Beberapa jenis konten yang dilarang dalam community standard adalah konten yang mengandung kekerasan dan kriminal, yang mengganggu keamanan seperti pelecehan dan eksploitasi anak. Juga konten-konten yang berpotensi digugat seperti konten yang mengandung ujaran kebencian, kekejaman dan gambar atau video porno.
“Selain masalah keamanan, membuat konten juga harus memperhatikan hak kekayaan intelektual, tidak boleh plagiat atau setidaknya mencantumkan sumber asli konten jika mencatut karya orang lain. Integritas, keabsahan, dan keaslian juga penting untuk dipahami jangan sampai menyebar kabar palsu atau sengaja membuat konten spam demi meningkatkan engagement,” imbuhnya.
Lalu, konten seperti apa yang harus diunggah agar tidak monoton? Variasikan konten yang edukatif, informatif, memberi motivasi, dan menghibur, baik berupa cerita, tips, film pendek, challenge, opini, quotes, fotografi dan lain sebagainya. Usahakan selalu mengikuti trending, menggunakan hashtag yang lagi tren dan yang berkaitan dengan konten, caption menarik, dan konsisten berkarya untuk meningkatkan engagement.
“Membuat konten sebenarnya dapat dilakukan dengan mudah karena sudah ada banyak aplikasi yang mendukung. Contohnya Canva, background eraser, PicsArt, capcut untuk editing gambar. Atau menggunakan kinemaster, filmora, dan power director untuk editing video,” pungkasnya.
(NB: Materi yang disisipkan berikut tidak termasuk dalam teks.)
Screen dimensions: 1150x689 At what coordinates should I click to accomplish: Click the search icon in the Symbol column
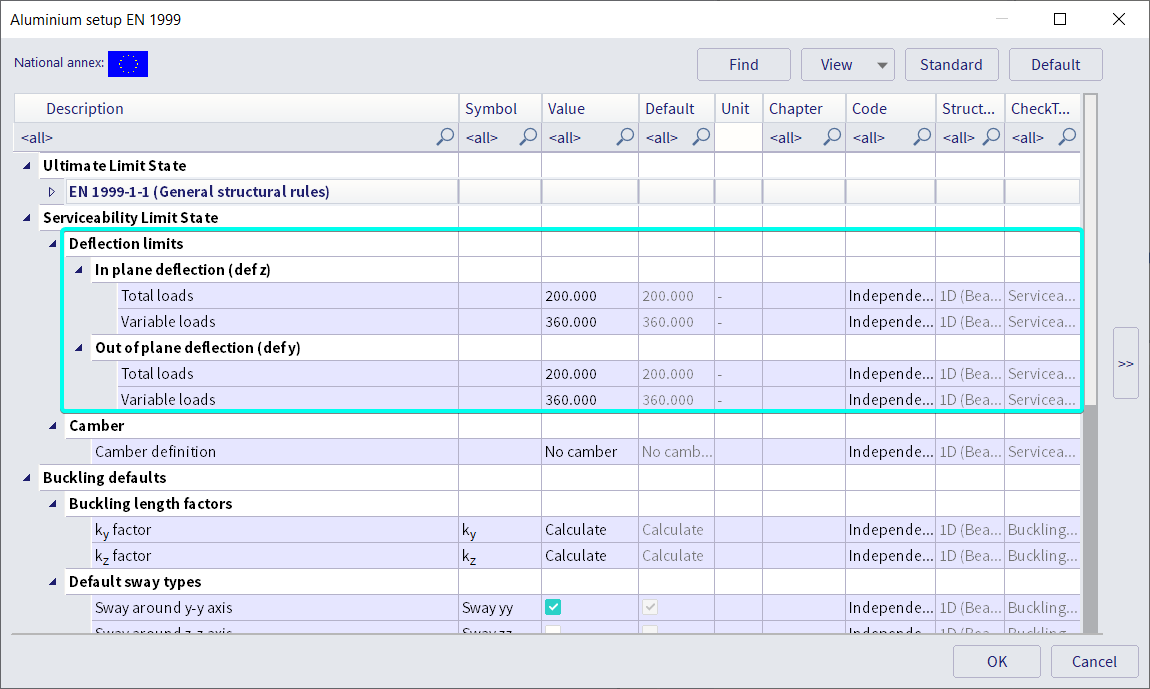[527, 137]
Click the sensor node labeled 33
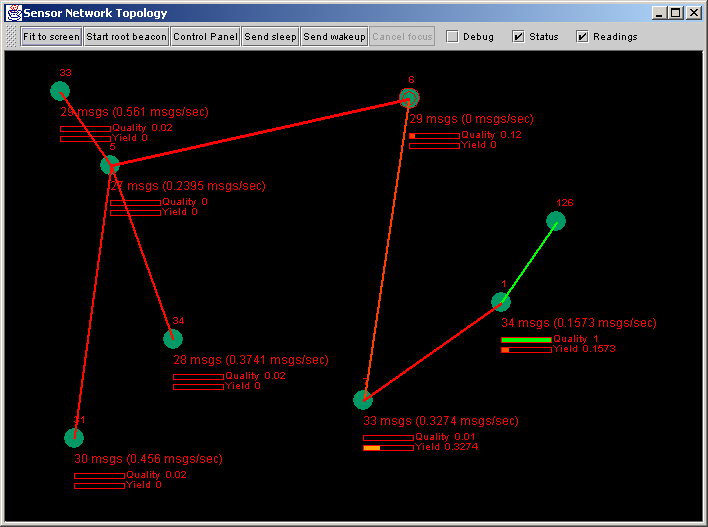Viewport: 708px width, 527px height. point(60,91)
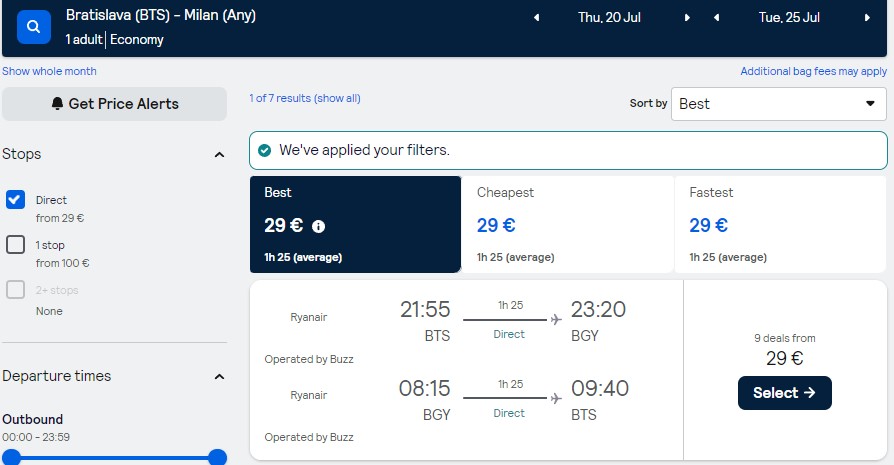Open Additional bag fees may apply link
This screenshot has width=894, height=465.
(x=814, y=71)
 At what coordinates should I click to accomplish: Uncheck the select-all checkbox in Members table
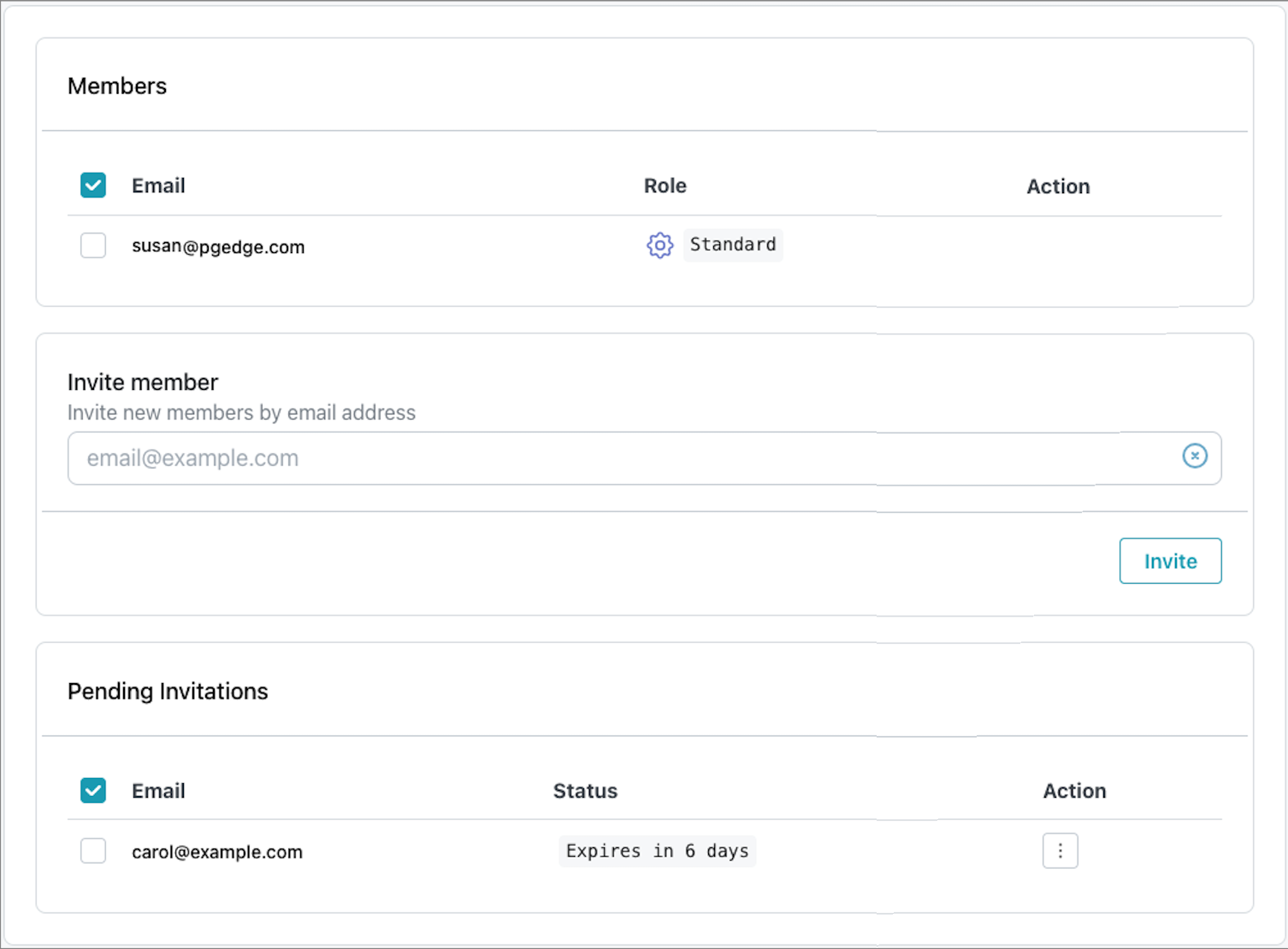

Dalam diskusi yang dipandu oleh Nadia Intan (presenter) juga hadir dua pemateri lain: Khoironi Hadi (kepala MAN Temanggung) dan Fitriana Aenun (kepala MTsN 3 Purworejo) yang juga berbagi materi seputar literasi digital. Hadir pula dalam diskusi, Ryonadio (video creator) sebagai key opinion leader.